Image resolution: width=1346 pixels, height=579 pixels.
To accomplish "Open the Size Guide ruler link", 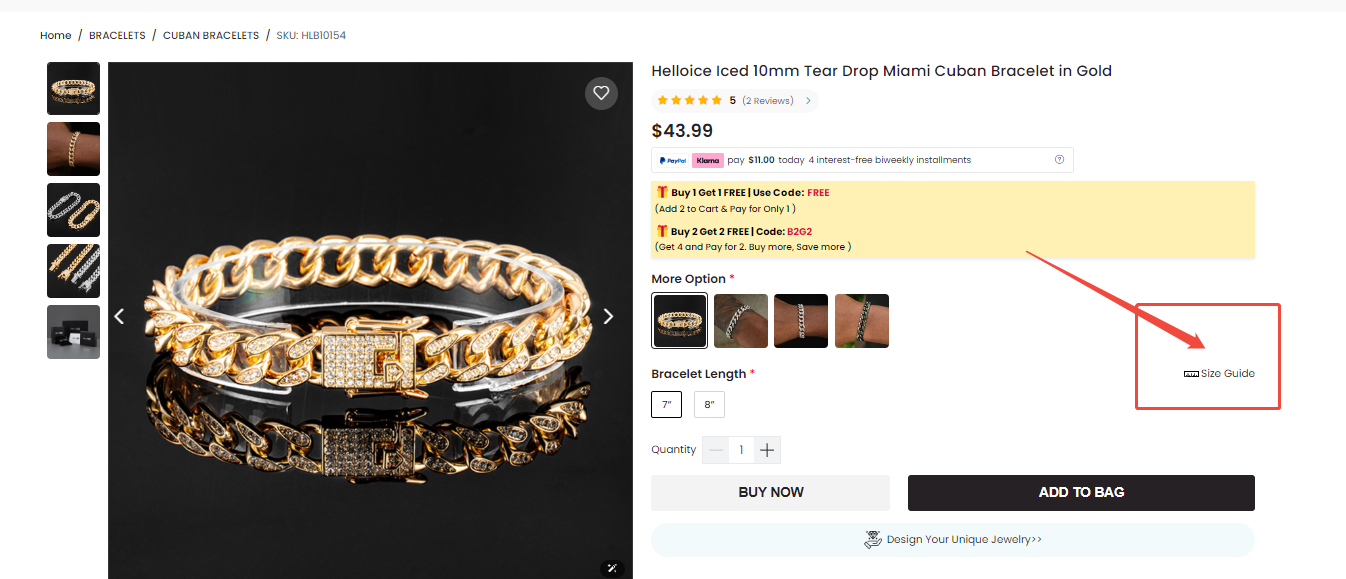I will click(1219, 374).
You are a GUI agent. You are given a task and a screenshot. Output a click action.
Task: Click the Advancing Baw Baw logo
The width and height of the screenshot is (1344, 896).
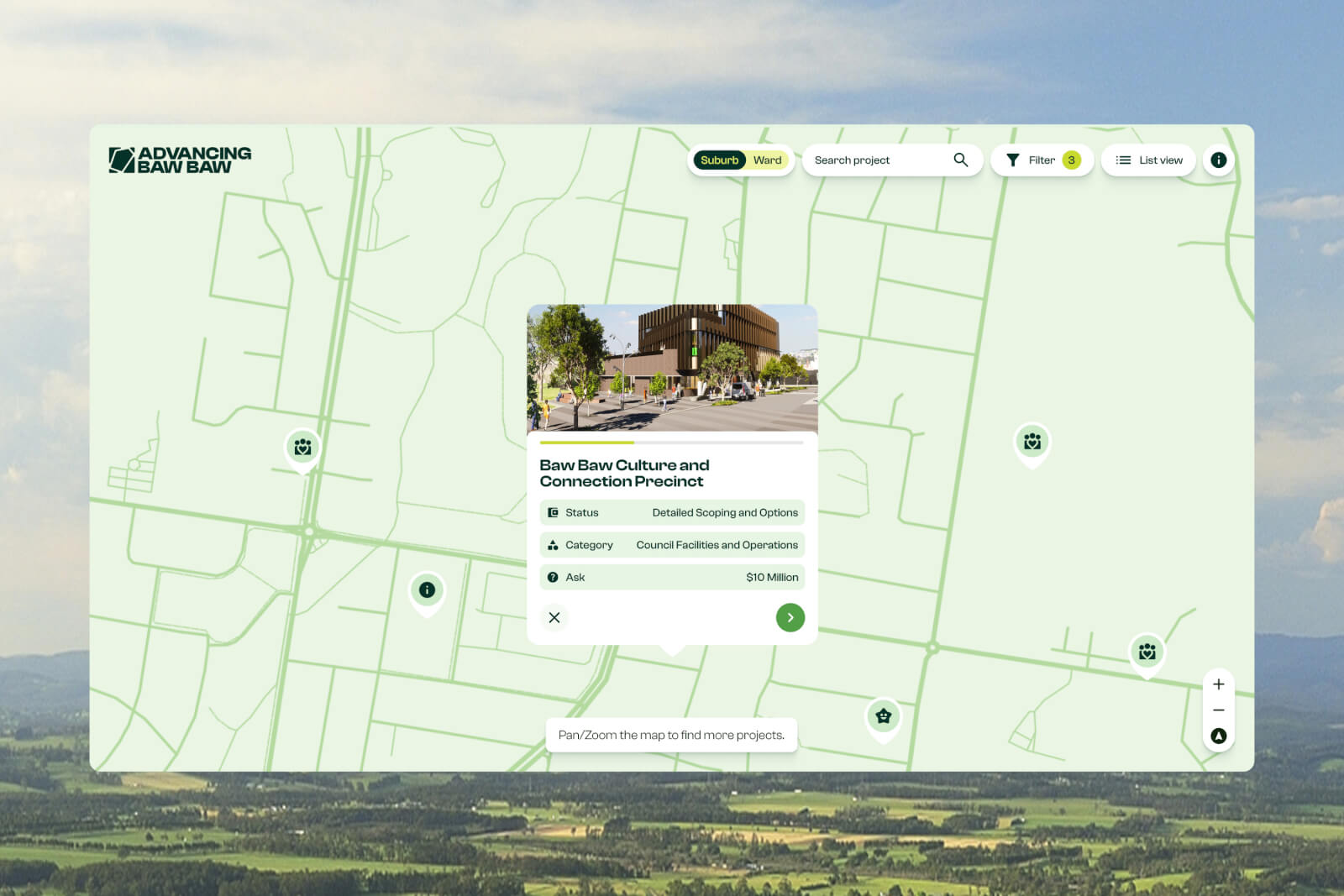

**GOAL OF THE EXERCISE:** Within the material above, please work out how many lines contain the word "width" and give that number by itself.

**EXERCISE OUTPUT:** 2